··· Excerpted passage ···
Back in the 1950s, spending averaged only 18 percent of GDP. Currently spending is nearly 25 percent of GDP, according to the non-partisan Congressional Budget Office.
Each percentage-point difference of spending as a share of GDP amounts to about $150 billion, given the current size of the American economy.
The commission plan would entail much bigger spending cuts each year — more than $150 billion bigger — than Obama is proposing.
Focus on discretionary spending
Much of the focus in the administration’s rollout of Obama’s 10-year blueprint has been on discretionary spending, the items Congress decides on every year: how much money agencies such as the FBI and the Environmental Protection Agency get to spend in the next year.
Under Obama’s plan, discretionary spending over the 10-year budget forecasting period would be 24 percent higher than under the fiscal commission plan.
Under Obama’s 10-year plan, defense and security spending, which is a subset of discretionary spending, would be nearly 30 percent higher than under the commission plan. Neither the Obama plan nor the commission plan details exactly which weapons systems would be cancelled. But the commission plan would require that overseas military operations be budgeted for. Under the commission plan, the Senate would need a three-fifths vote to exceed the budgeted level for overseas operations.
··· Dataset ···
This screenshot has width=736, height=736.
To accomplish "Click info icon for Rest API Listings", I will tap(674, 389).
···
··· Dataset ···
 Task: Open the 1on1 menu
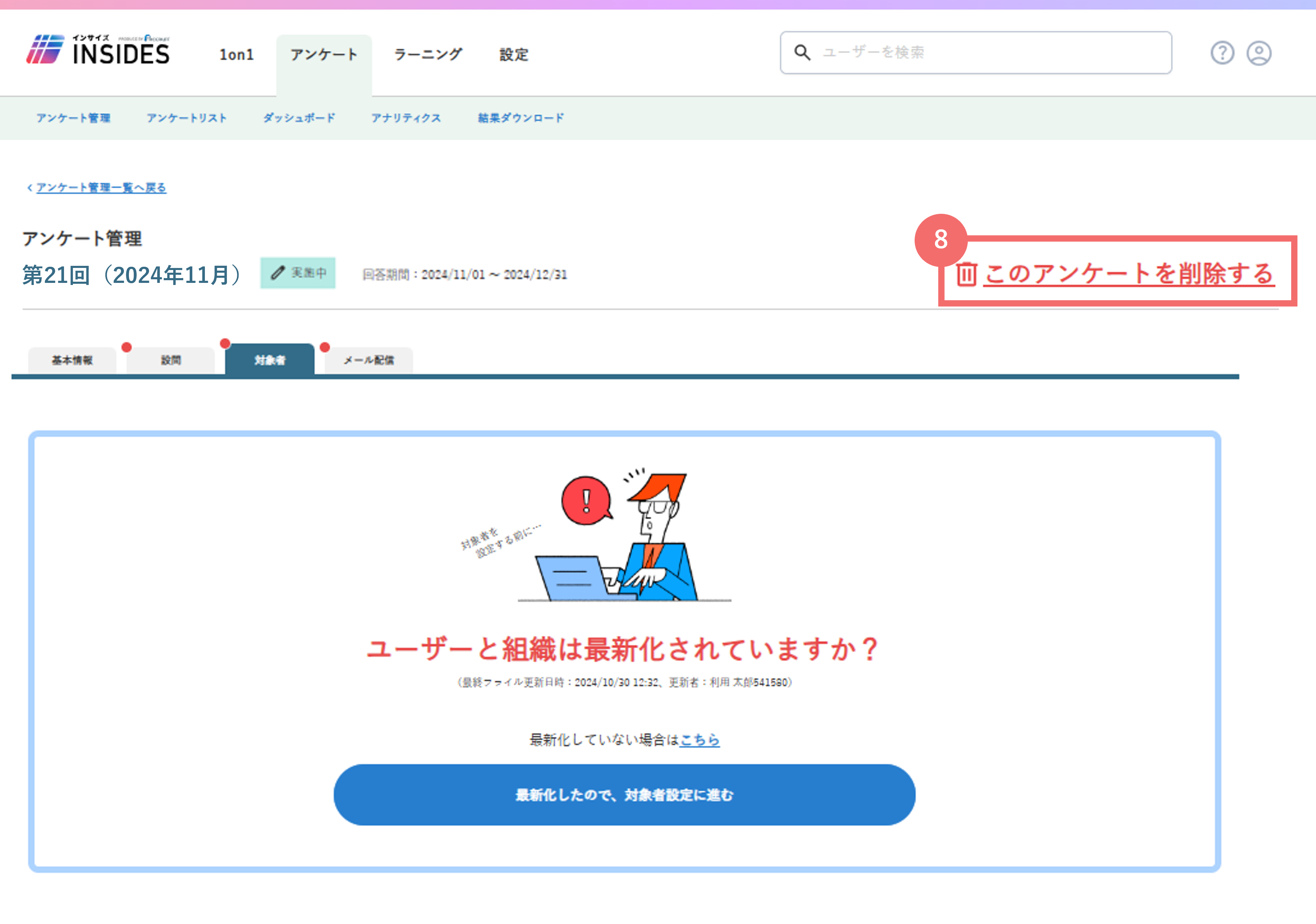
···
··· Dataset ···
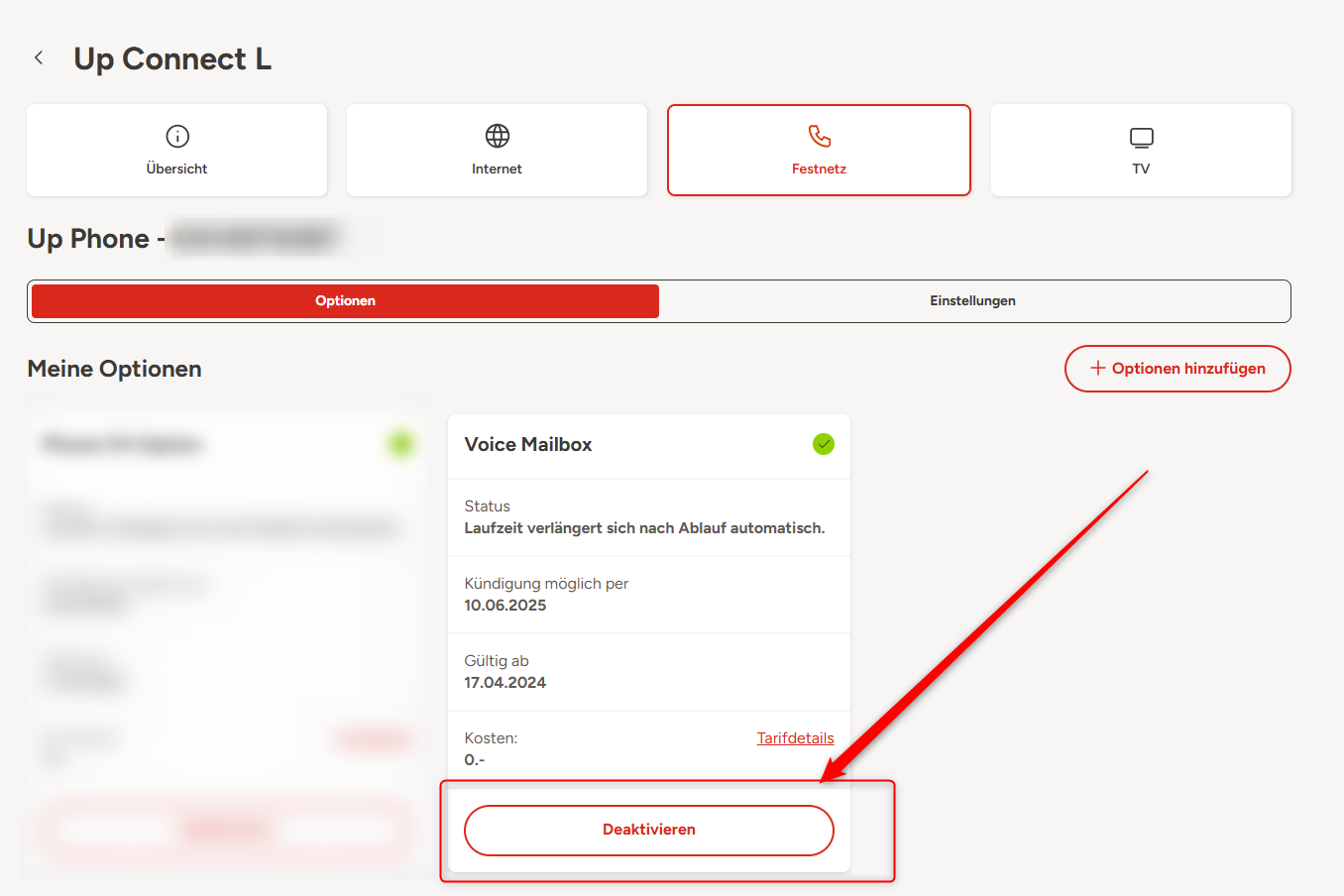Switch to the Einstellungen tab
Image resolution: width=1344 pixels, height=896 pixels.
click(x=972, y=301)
···
Things to do:
A - In the passage on federal spending, what vote would the Senate need under the commission plan to exceed the budgeted level for overseas operations?
B - Carry on writing the passage comparing Obama's budget with the fiscal commission plan, starting after its final sentence.

Responses to the exercise:
A - A three-fifths vote.

B -
Even if Congress sat on its hands and nothing in current law were changed, discretionary spending would keep falling as percentage of the total budget and as a percentage of GDP.
That’s because entitlement spending — Medicare, Social Security, and Medicaid — is growing inexorably due to demographics, the increasing cost of medical care, and built-in increases in the Social Security benefits formula.
As entitlement spending increases as a share of total outlays, discretionary spending must, by definition, decrease as a share of the total. So to some extent, the focus on the discretionary side is a choice to not examine the bigger problem.
Bigger tax increases from fiscal commission
The commission plan would raise more revenue over the next 10 years than Obama’s plan would.
The commission proposes to eliminate many of the tax credits, deductions, and other preferences that benefit particular groups of taxpayers or special interests.
It would keep mostly intact the two biggest preferences: the mortgage interest deduction and the tax-free status of most employer-provided health insurance. The commission would pare back the mortgage interest deduction by allow it only for mortgages of less than $500,000.
The commission claims that a cleaner, simpler tax code, with fewer tax breaks and lower rates, should result in $785 billion in new revenues from 2012 to 2020.
Although the commission’s proposals on Social Security would have most of their impact after the end of the 10-year forecasting window, it did call for one tax increase that Obama hasn’t included in his plan: increasing Social Security taxes on high-earning workers.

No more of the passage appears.